What you are asked to do:
At the line containing "Task: Click the Apple Watch Series 10 title", begin repeating lines exactly, and stop only after the final line of the records below.

Available data:
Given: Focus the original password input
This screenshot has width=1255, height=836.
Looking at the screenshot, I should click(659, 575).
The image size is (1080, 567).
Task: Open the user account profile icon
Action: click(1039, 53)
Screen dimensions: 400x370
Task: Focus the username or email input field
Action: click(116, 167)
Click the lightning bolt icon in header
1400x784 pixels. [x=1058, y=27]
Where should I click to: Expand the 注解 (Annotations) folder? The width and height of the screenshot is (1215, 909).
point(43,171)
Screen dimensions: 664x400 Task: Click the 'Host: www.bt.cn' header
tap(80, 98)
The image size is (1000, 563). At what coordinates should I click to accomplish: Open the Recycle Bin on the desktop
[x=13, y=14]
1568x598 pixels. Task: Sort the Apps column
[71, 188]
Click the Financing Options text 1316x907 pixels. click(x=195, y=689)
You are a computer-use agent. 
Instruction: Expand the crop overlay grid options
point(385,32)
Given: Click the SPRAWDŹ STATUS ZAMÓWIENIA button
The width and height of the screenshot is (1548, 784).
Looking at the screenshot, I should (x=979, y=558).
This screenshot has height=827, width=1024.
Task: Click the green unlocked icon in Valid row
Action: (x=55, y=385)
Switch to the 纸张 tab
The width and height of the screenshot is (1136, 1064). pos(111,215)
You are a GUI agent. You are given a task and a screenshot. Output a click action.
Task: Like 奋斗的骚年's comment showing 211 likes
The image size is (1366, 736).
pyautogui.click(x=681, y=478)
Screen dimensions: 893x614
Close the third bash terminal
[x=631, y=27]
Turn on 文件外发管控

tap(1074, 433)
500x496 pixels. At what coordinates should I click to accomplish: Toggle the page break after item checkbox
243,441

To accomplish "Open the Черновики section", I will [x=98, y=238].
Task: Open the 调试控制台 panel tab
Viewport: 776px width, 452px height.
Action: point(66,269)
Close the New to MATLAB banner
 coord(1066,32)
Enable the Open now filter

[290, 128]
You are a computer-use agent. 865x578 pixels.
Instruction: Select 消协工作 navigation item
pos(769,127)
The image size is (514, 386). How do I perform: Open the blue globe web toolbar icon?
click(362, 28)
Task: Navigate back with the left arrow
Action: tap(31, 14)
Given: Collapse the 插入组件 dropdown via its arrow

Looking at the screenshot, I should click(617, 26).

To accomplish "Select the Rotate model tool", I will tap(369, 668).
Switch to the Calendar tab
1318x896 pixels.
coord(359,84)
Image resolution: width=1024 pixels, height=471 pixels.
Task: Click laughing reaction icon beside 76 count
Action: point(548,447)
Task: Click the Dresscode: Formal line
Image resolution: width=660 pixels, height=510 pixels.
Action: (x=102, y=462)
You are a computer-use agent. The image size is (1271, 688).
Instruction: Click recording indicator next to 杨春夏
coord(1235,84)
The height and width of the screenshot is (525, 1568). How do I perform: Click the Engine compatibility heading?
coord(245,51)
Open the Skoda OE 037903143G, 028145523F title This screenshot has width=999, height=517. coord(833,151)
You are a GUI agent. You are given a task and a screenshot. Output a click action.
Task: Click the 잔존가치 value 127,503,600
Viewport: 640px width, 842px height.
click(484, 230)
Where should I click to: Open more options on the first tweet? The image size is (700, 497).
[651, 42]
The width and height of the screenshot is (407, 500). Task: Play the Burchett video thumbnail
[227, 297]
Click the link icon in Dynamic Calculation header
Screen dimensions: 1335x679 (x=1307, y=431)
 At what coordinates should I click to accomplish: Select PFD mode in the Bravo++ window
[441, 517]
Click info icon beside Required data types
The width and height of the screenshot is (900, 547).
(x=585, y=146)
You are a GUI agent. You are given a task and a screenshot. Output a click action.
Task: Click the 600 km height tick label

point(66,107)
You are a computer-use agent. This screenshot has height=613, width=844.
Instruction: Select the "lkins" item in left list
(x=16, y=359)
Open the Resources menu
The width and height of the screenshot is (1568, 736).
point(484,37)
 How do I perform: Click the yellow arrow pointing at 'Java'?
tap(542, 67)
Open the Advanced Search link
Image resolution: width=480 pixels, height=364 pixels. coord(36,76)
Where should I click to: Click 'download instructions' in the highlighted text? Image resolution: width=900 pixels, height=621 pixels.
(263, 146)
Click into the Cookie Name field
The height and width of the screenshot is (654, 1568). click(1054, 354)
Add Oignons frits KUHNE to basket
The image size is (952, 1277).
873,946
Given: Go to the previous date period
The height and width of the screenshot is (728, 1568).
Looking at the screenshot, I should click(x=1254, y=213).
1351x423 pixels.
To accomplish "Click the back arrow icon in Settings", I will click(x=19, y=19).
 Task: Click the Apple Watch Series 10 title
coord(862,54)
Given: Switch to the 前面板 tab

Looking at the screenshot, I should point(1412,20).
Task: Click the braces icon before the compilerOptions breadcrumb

Reply to the task:
 Task: Click the Apple Watch Series 10 title
coord(862,54)
Given: Switch to the 前面板 tab

Looking at the screenshot, I should point(1412,20).
Task: Click the braces icon before the compilerOptions breadcrumb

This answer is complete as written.